A Paper a Week #5: Temporal Synchronization of multiple Audio Signals
This week’s paper was published by Google and concerns itself with finding methods of combining overlapping audio streams that were recorded from different locations, which is often the case, for instance in concert recordings. It suggests use-cases such as 3D scene reconstruction, which could be done by combining videos that were first synchronized using their audio stream.
The paper starts by explaining that existing techniques for matching audio streams basically work by finding a locally good match and then trying to expand that match further. This local approach is contrasted by a global one presented here.
In fact, the paper shows two different implementations of what is roughly the same general idea. The first method proposed is, at least to me, very appealing in its simplicity and elegance. It goes as follows: first, an offset is calculated between every pair of input signals. This can be done in several ways, one of which is maximizing the cross-covariance (think of it as a measure of correlation) of “spectral flatness”, which is described as being “the variation of tonality over time. It is defined by the ratio of the geometric mean and arithmetic mean of the frequency domain coefficients”.
Then, a complete graph containing each signal as nodes is constructed, and a measure of “how good” the matching between any two signals is (according to some metric) is used as the edge weight between the two. On this, MST (minimum spanning tree) is applied to find a global solution.

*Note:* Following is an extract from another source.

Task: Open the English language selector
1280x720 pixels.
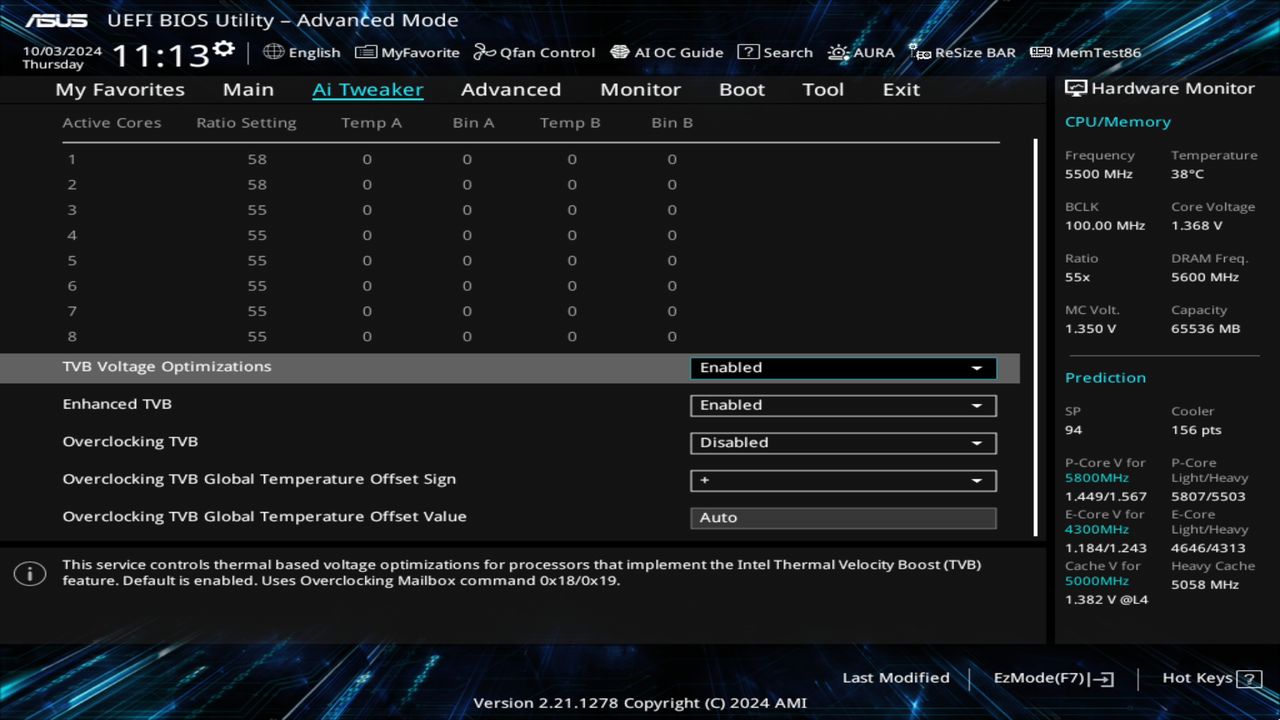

The second method (very roughly) proposes a probabilistic distribution for the offset between two signals, based on the offsets calculated as above. Then, a method called Belief Propagation (which I hope I can cover in greater detail at a later point in this series) is used to calculate the marginals of that distribution. Because this not necessarily converges to a global solution, different base hypothesis have to be tried. I find the notation in this part of the paper a bit confusing and I had to make a few assumptions about what they are trying to say when reading it (so I might be summarizing that incorrectly!).
Then follows an experimental evaluations that shows both methods perform well.